**Stored data entries**
● ● ● ● ● ● ●

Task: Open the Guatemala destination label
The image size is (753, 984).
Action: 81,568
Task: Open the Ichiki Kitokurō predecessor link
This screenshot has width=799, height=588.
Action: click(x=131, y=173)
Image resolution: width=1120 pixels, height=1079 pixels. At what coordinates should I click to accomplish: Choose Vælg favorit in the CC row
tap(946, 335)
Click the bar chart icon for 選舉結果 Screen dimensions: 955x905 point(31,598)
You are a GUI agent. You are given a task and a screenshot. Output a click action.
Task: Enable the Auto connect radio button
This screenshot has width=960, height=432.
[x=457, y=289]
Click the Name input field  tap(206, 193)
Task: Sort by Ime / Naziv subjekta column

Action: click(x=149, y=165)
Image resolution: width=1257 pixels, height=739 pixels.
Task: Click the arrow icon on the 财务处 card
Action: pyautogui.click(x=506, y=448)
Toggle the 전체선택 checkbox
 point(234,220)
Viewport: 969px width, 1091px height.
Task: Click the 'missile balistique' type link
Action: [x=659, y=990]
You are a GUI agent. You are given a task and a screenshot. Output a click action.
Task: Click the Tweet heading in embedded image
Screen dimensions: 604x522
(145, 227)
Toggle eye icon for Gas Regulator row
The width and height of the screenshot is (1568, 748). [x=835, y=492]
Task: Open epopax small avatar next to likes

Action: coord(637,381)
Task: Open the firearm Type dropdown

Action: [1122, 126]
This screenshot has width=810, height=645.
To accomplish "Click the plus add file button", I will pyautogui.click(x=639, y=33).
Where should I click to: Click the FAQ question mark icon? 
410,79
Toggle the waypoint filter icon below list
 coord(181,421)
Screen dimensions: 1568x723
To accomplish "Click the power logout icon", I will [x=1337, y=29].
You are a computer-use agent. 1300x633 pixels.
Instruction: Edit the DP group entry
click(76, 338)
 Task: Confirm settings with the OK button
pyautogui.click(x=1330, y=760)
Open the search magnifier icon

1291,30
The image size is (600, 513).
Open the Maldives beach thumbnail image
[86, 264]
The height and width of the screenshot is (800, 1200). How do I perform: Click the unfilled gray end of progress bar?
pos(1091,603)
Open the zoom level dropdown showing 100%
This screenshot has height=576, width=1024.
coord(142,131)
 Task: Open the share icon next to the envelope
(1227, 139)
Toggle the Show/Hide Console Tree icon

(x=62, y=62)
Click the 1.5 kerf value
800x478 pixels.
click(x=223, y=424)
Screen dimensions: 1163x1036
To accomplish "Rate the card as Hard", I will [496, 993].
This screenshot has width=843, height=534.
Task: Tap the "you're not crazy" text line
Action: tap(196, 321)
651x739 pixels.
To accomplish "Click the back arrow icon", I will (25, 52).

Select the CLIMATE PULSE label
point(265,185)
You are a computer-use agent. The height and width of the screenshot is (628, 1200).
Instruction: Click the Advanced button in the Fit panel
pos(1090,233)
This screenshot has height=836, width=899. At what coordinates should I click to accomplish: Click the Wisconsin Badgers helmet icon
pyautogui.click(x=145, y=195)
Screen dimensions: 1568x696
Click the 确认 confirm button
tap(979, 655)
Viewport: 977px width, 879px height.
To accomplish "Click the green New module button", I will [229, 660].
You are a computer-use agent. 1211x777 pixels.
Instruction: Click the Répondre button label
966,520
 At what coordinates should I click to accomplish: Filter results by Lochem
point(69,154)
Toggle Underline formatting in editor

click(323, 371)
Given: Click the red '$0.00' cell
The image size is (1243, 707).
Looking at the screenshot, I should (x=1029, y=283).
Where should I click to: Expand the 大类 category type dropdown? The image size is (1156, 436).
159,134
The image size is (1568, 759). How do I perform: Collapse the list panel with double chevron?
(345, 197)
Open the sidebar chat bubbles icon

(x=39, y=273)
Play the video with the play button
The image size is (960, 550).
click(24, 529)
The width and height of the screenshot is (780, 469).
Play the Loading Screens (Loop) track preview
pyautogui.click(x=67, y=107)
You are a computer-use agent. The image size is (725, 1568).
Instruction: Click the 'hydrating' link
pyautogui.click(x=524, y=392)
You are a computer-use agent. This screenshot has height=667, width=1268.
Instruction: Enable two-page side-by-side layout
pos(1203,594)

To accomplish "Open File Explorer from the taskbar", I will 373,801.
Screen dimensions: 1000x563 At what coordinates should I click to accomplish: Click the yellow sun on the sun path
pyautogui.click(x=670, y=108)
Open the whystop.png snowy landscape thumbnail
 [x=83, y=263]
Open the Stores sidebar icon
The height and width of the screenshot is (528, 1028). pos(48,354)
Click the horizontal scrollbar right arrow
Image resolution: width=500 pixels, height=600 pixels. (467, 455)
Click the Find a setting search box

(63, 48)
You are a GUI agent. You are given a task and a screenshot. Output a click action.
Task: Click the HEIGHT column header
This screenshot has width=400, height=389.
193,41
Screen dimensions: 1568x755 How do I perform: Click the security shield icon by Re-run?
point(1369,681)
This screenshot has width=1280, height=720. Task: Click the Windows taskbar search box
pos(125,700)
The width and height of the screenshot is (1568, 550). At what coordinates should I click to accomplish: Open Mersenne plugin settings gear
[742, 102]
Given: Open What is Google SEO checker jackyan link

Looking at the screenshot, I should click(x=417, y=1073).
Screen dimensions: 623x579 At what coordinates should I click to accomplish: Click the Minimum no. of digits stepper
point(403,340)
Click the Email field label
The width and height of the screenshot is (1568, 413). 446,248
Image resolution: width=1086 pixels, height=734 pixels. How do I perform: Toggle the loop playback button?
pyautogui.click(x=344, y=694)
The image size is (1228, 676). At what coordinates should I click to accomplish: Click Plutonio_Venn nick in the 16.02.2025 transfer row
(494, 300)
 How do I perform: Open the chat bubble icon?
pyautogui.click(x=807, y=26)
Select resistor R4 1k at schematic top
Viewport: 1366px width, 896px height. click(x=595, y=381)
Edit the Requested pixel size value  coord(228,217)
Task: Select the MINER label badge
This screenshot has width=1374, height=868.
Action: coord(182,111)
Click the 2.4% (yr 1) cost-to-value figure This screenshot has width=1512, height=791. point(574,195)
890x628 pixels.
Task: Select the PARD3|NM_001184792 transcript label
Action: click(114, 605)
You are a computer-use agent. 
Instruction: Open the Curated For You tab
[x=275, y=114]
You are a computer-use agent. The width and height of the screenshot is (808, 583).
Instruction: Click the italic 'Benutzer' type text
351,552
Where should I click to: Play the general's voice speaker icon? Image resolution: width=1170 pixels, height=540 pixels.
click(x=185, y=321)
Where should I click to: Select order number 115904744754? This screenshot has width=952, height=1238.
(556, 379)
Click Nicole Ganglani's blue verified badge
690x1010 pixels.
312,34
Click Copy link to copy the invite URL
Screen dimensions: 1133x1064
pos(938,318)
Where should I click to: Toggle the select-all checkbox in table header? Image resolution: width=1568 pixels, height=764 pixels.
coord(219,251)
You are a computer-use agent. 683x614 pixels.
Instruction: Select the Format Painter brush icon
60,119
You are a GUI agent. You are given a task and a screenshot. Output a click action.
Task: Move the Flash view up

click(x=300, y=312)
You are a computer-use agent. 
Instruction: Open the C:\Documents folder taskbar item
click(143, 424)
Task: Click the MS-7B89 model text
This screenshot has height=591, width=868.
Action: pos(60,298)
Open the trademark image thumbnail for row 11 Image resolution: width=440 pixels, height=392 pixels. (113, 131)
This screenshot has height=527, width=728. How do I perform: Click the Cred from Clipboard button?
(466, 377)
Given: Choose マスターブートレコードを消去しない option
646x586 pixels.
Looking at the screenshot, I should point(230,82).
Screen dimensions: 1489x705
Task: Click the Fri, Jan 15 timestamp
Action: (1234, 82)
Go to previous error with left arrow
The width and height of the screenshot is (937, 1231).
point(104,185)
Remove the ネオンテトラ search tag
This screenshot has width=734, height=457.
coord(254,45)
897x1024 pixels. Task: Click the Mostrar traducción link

● ● ● ● ● ● ●

**ACTION ITEM**
Looking at the data above, return every line from the one with "You are a computer-use agent. The height" down to the one with "You are a computer-use agent. The image", exactly and inclusively.

**YOUR RESPONSE**
You are a computer-use agent. The height and width of the screenshot is (628, 1200).
Instruction: Click the Advanced button in the Fit panel
pos(1090,233)
This screenshot has height=836, width=899. At what coordinates should I click to accomplish: Click the Wisconsin Badgers helmet icon
pyautogui.click(x=145, y=195)
Screen dimensions: 1568x696
Click the 确认 confirm button
tap(979, 655)
Viewport: 977px width, 879px height.
To accomplish "Click the green New module button", I will [229, 660].
You are a computer-use agent. 1211x777 pixels.
Instruction: Click the Répondre button label
966,520
 At what coordinates should I click to accomplish: Filter results by Lochem
point(69,154)
Toggle Underline formatting in editor

click(323, 371)
Given: Click the red '$0.00' cell
The image size is (1243, 707).
Looking at the screenshot, I should (x=1029, y=283).
Where should I click to: Expand the 大类 category type dropdown? The image size is (1156, 436).
159,134
The image size is (1568, 759). How do I perform: Collapse the list panel with double chevron?
(345, 197)
Open the sidebar chat bubbles icon

(x=39, y=273)
Play the video with the play button
The image size is (960, 550).
click(24, 529)
The width and height of the screenshot is (780, 469).
Play the Loading Screens (Loop) track preview
pyautogui.click(x=67, y=107)
You are a computer-use agent. The image size is (725, 1568).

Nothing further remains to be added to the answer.